In this exercise, the entries below include pictures. Repeat exactly the lines from the line with "Instruction: Switch to the Video tab" to the line with "Screen dimensions: 753x425", including both, but without the pictures.
START Records shown
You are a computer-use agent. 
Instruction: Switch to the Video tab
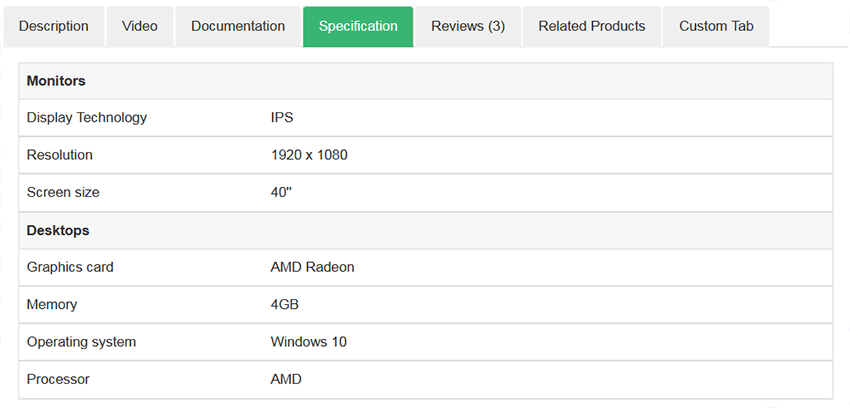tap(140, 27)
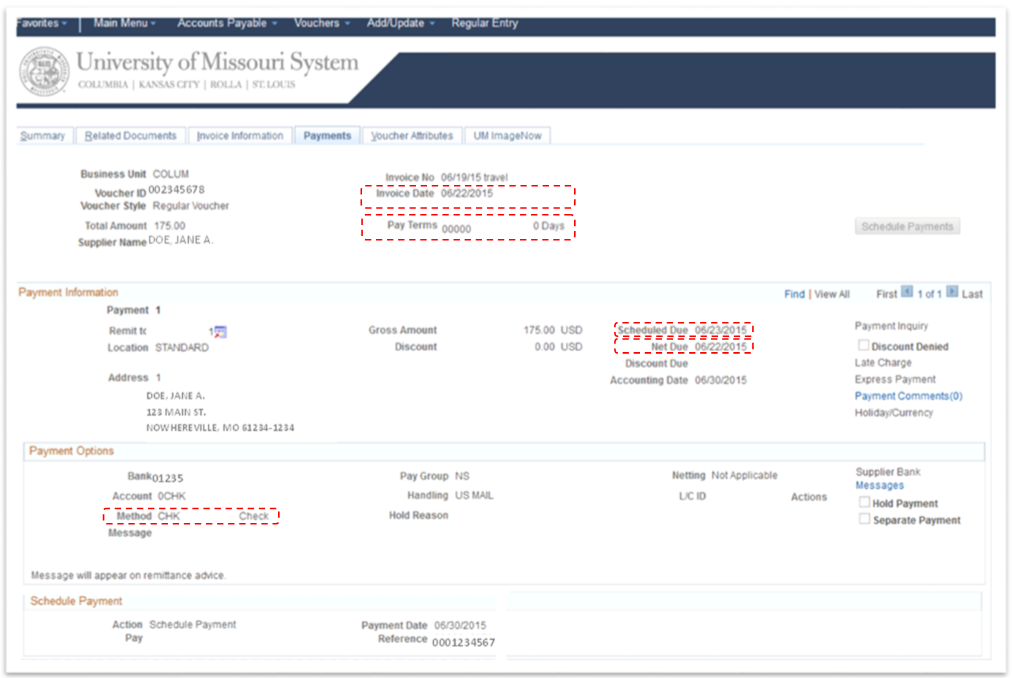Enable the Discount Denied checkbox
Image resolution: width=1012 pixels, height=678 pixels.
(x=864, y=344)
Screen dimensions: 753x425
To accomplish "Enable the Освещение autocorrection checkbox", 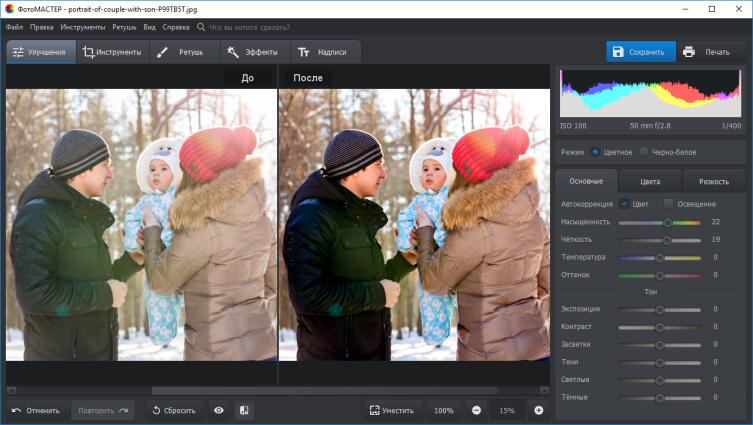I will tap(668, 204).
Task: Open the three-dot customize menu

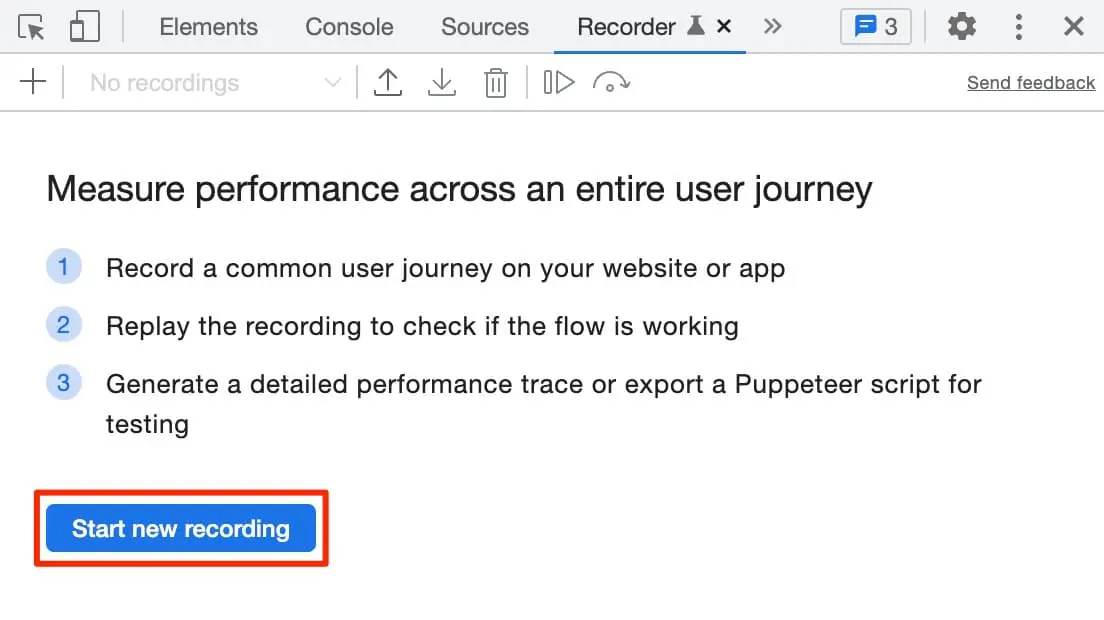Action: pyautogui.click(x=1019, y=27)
END Records shown
## Worked solution
Instruction: Switch to the Video tab
tap(140, 27)
Enable the Discount Denied checkbox
Image resolution: width=1012 pixels, height=678 pixels.
(x=864, y=344)
Screen dimensions: 753x425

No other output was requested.